How to estimate the burden of disease
The disease burden of a population can be described by a variety of indicators. Typical indicators of population health are life expectancy, cause-specific mortality rates, numbers of new and existing cases of specific diseases (i.e. incidence and prevalence), and self-perceived health. Each of these indicators points to either mortality or morbidity, the 2 core facets of health. With ageing populations and the growing importance of non-fatal diseases, current evidence-based public health policy requires a global overview of population health, combining these facets and taking account of health-related quality of life.
Summary measures of population health such as the Disability-Adjusted Life Year (DALY) have therefore become key metrics for quantifying burden of disease. DALYs measure the health gap by comparing a life lived in perfect health to reality. The health gap is thus defined as the number of potentially healthy life years lost due to morbidity, disability and mortality. A disease burden of 100 DALYs per 1000 people-year would thus imply a loss of 100 healthy life years per 1000 people per year. The more DALYs diseases or risk factors account for, the higher their impact on population health.
By enabling the calculation of the total disease burden and the contribution of different diseases and risk factors, DALYs are a highly valuable measure to set priorities for public health research and policy. Furthermore, DALYs may be calculated for different (sub)populations (e.g. gender, geographical areas, socioeconomic groups), allowing for a more detailed perspective on population health. By regularly updating the DALY estimates based on the best available data, trends in population health can be monitored over time, and the impact of macro-level policies can be evaluated. As a result, DALYs are an important tool to support policies that aim to improve population health and reduce health inequalities.
Burden of disease studies in Belgium
Estimates on the burden of disease in Belgium, expressed as Disability-Adjusted Life Years (DALYs), are available from both international and national efforts. To date, the most comprehensive sources of disease burden estimates for Belgium are the Global Burden of Disease studies conducted by the World Health Organization and by the Institute for Health Metrics and Evaluation (IHME).
So far, only few national efforts have been undertaken to study the disease burden in Belgium. The use of DALYs as a policy-relevant instrument in Belgium was first described in the Flemish Health Indicator Report 1998. Since then, several researchers have estimated the burden of single specific health conditions or risk factors in Belgium, e.g. environmental risk factors, road traffic accidents, haemophilia, melanoma and specific congenital and foodborne infections.
Despite these efforts, several constraints hamper the policy relevance of the currently available estimates.

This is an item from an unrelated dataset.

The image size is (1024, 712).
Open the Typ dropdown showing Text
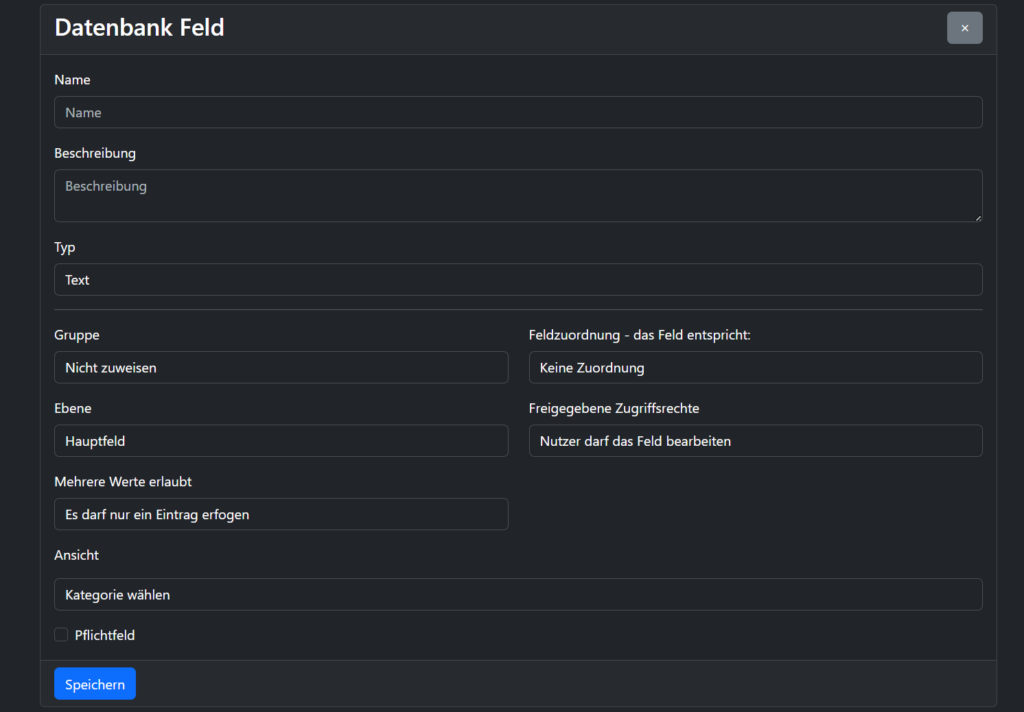click(x=517, y=280)
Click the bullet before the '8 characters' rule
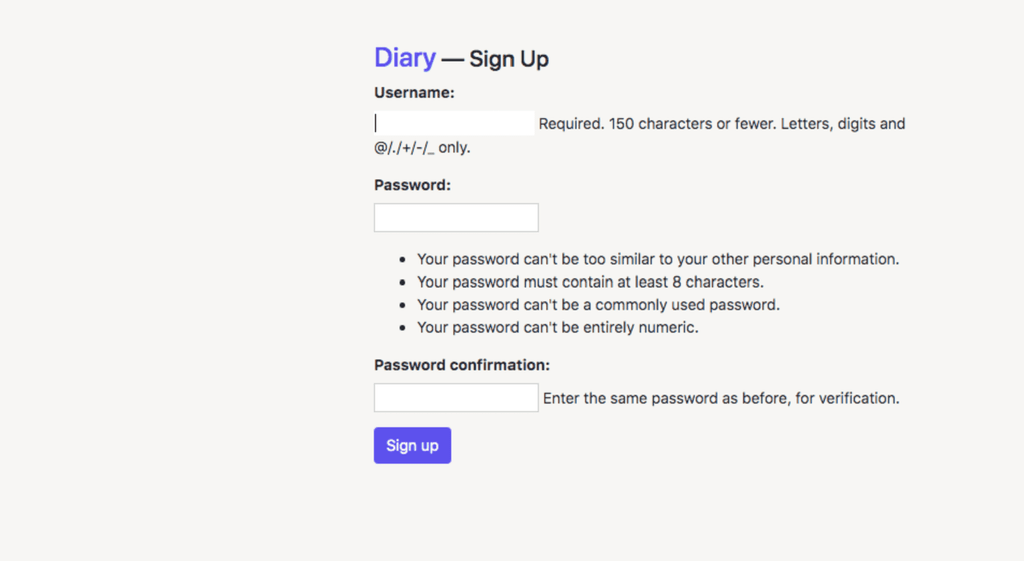This screenshot has width=1024, height=561. coord(401,283)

While global estimates provide a broad overview of the health status in Belgium, it remains a question to what extent these estimates are grounded in the best available local data. These global exercises are currently also not able to respond to country-specific needs, such as breaking up the data into meaningful subsets to enable the assessment of disease burden at regional levels.
On the other side, while national research groups have undertaken more efforts to use local data sources, there appears to be little consistency in the applied DALY calculation methodology. As a result, the generated estimates in Belgium are not comparable, hampering the main use of DALYs as a tool for comparison and prioritisation. Most DALY estimations also remained academic exercises, with little or no direct knowledge transfer to the concerned policy makers. Therefore, if disease burden were to support health policy, a more systematic approach is required, generating comparable estimates rooted in recent, local data.